## Task input
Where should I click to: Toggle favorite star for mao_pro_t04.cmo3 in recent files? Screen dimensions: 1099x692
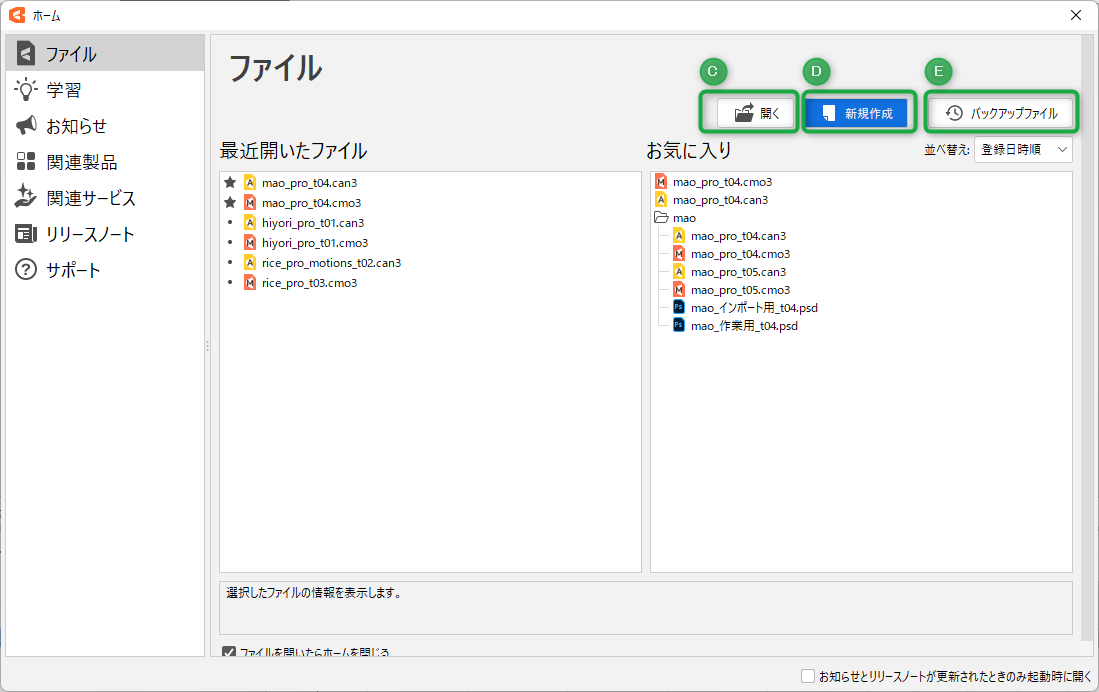point(230,203)
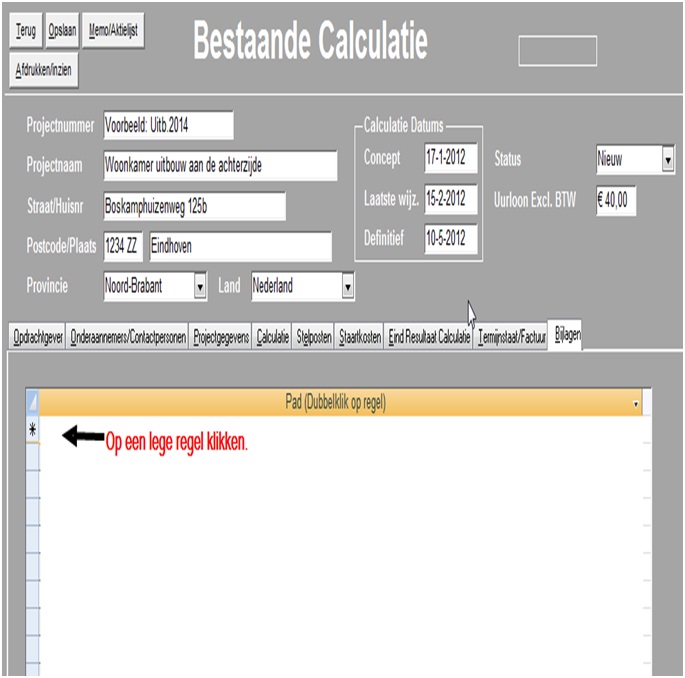
Task: Expand the Provincie dropdown arrow
Action: (x=200, y=287)
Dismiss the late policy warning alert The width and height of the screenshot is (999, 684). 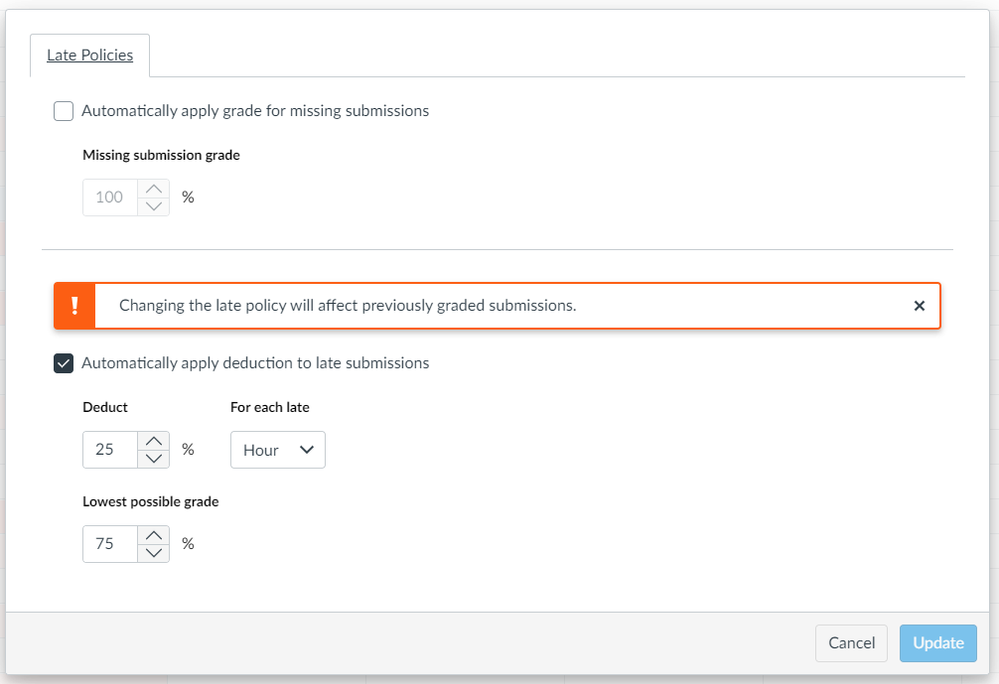(x=919, y=306)
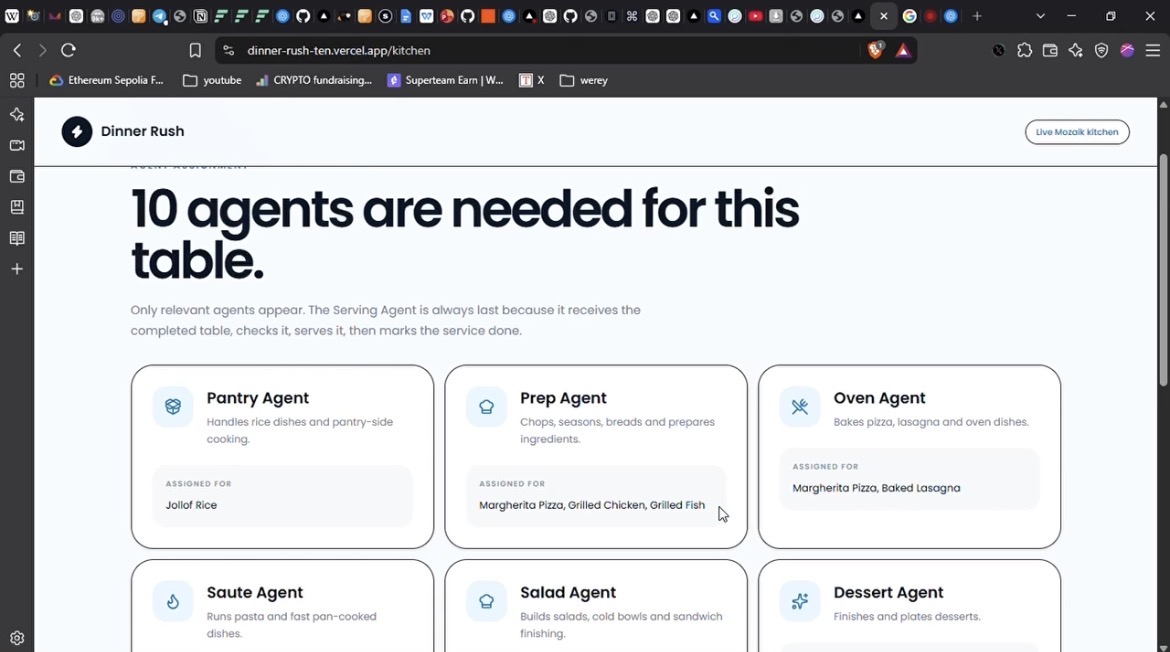Click the Oven Agent utensils icon
Image resolution: width=1170 pixels, height=652 pixels.
coord(800,407)
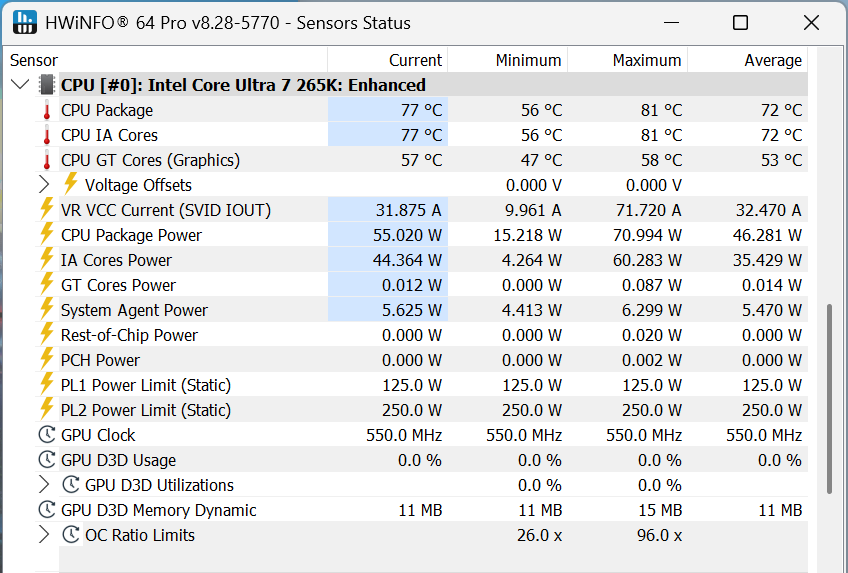Click the thermometer icon next to CPU Package

(x=46, y=110)
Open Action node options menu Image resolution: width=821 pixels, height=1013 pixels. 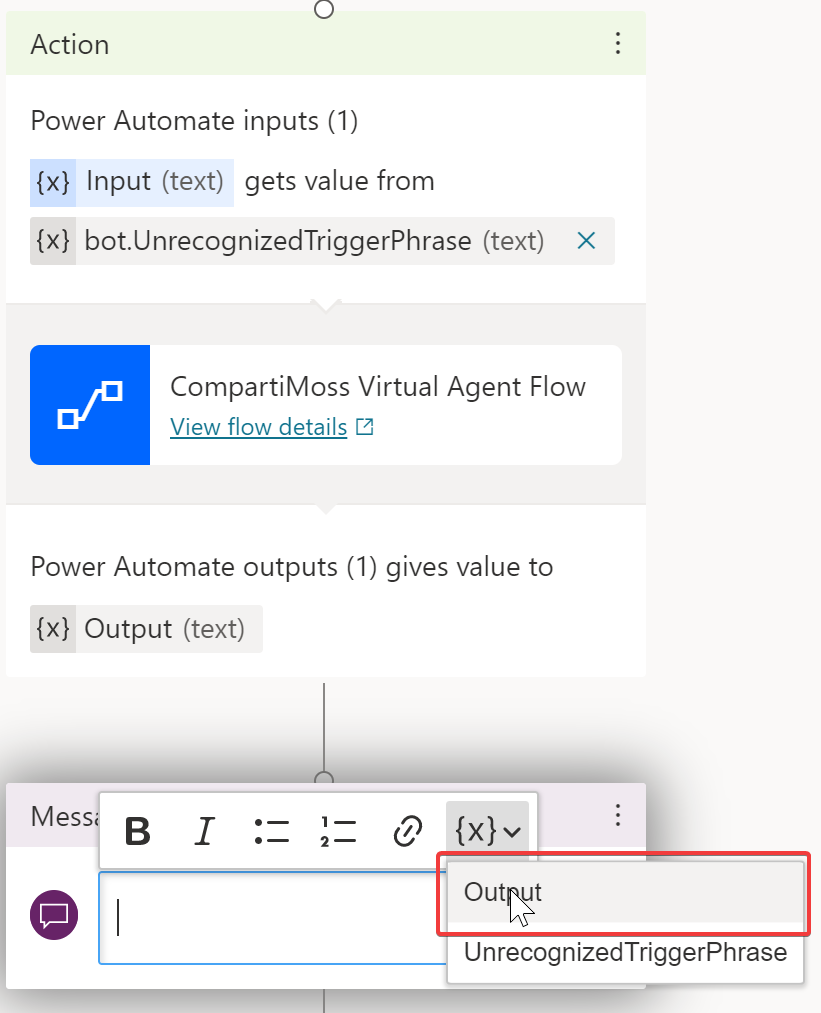pyautogui.click(x=618, y=43)
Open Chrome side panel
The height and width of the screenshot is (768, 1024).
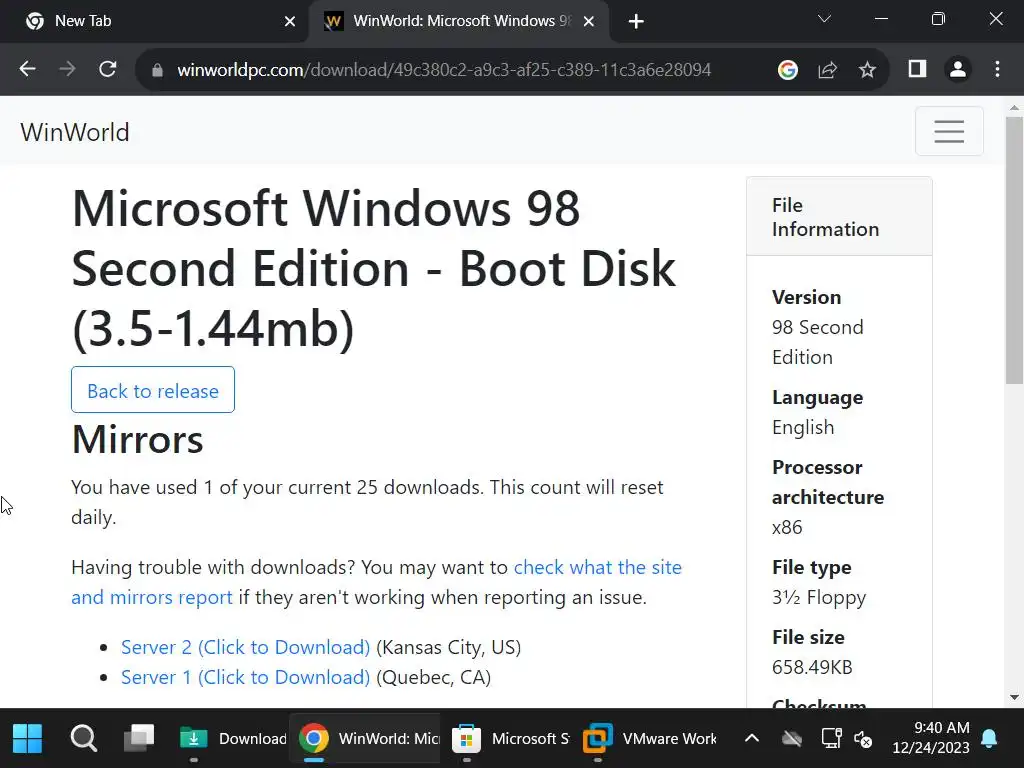pyautogui.click(x=917, y=69)
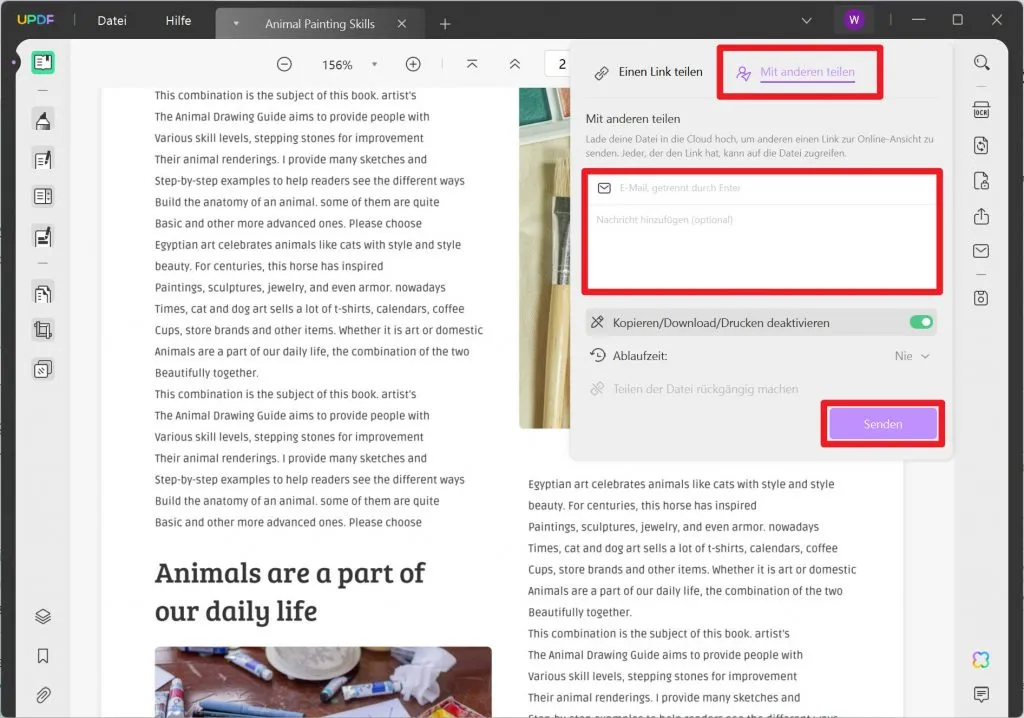Screen dimensions: 1024x718
Task: Open the search panel
Action: [x=981, y=62]
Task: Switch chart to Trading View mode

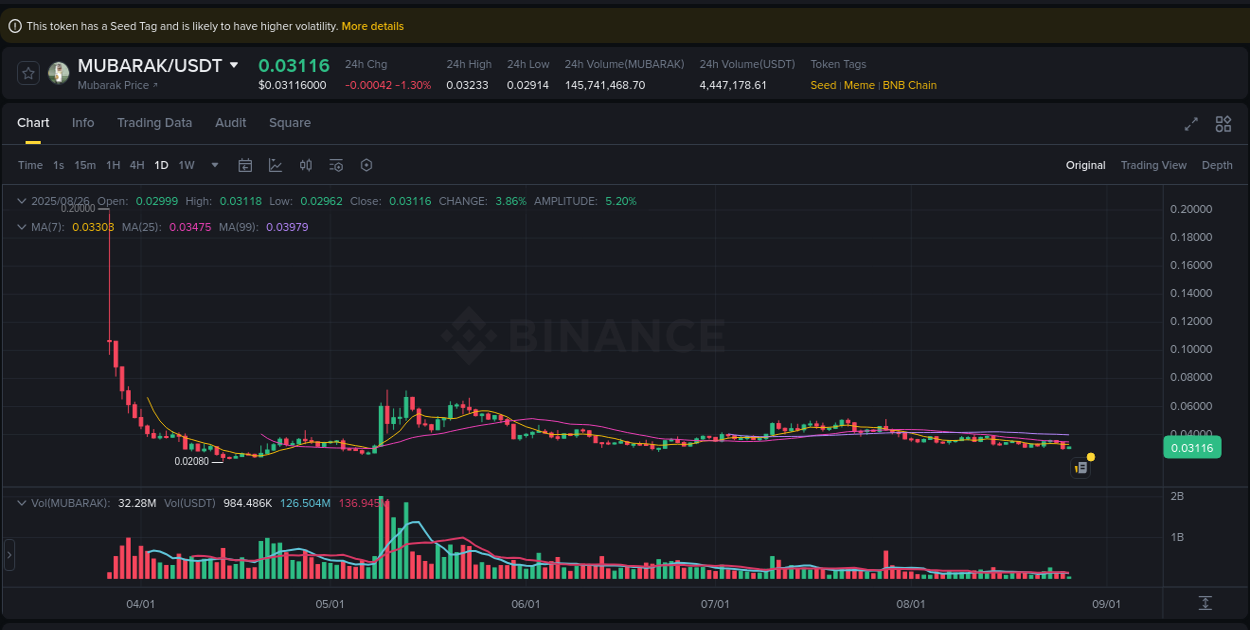Action: (1153, 165)
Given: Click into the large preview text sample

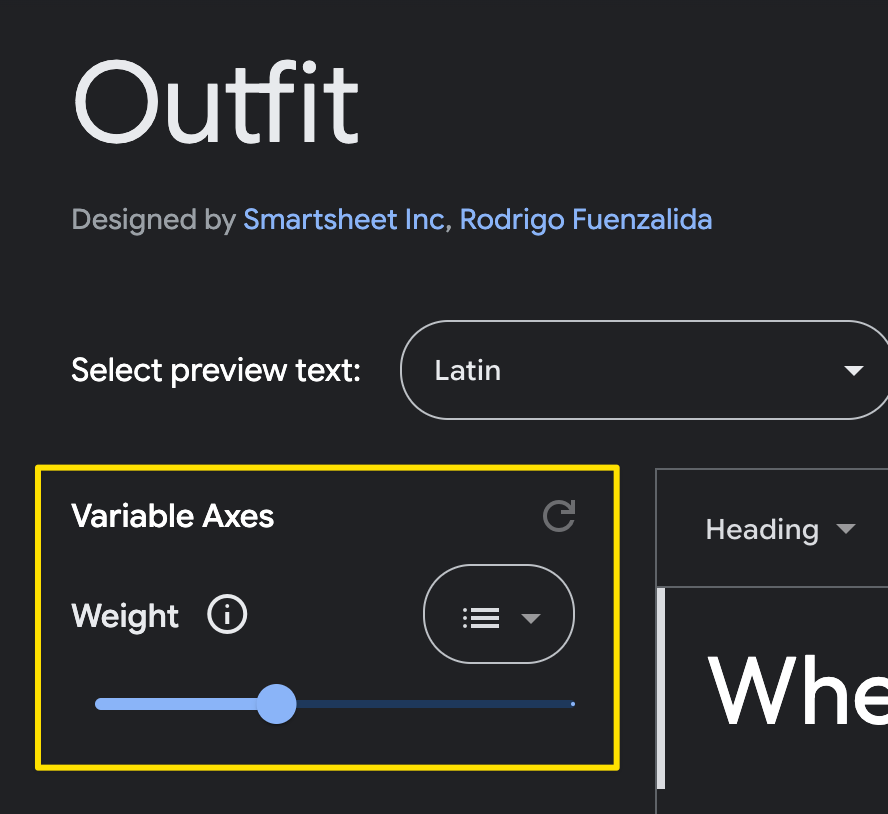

## Task to carry out
Starting at the beginning of the items and ending with the line that contains "Action: (x=200, y=287)", reproduce those lines with "recent files" substituted by "recently opened files" and everything else unchanged. Leave the pictures out of your answer.

## Exercise output
Where should I click to: Toggle favorite star for mao_pro_t04.cmo3 in recently opened files? Screen dimensions: 1099x692
point(230,203)
Task: Expand the Provincie dropdown arrow
Action: (x=200, y=287)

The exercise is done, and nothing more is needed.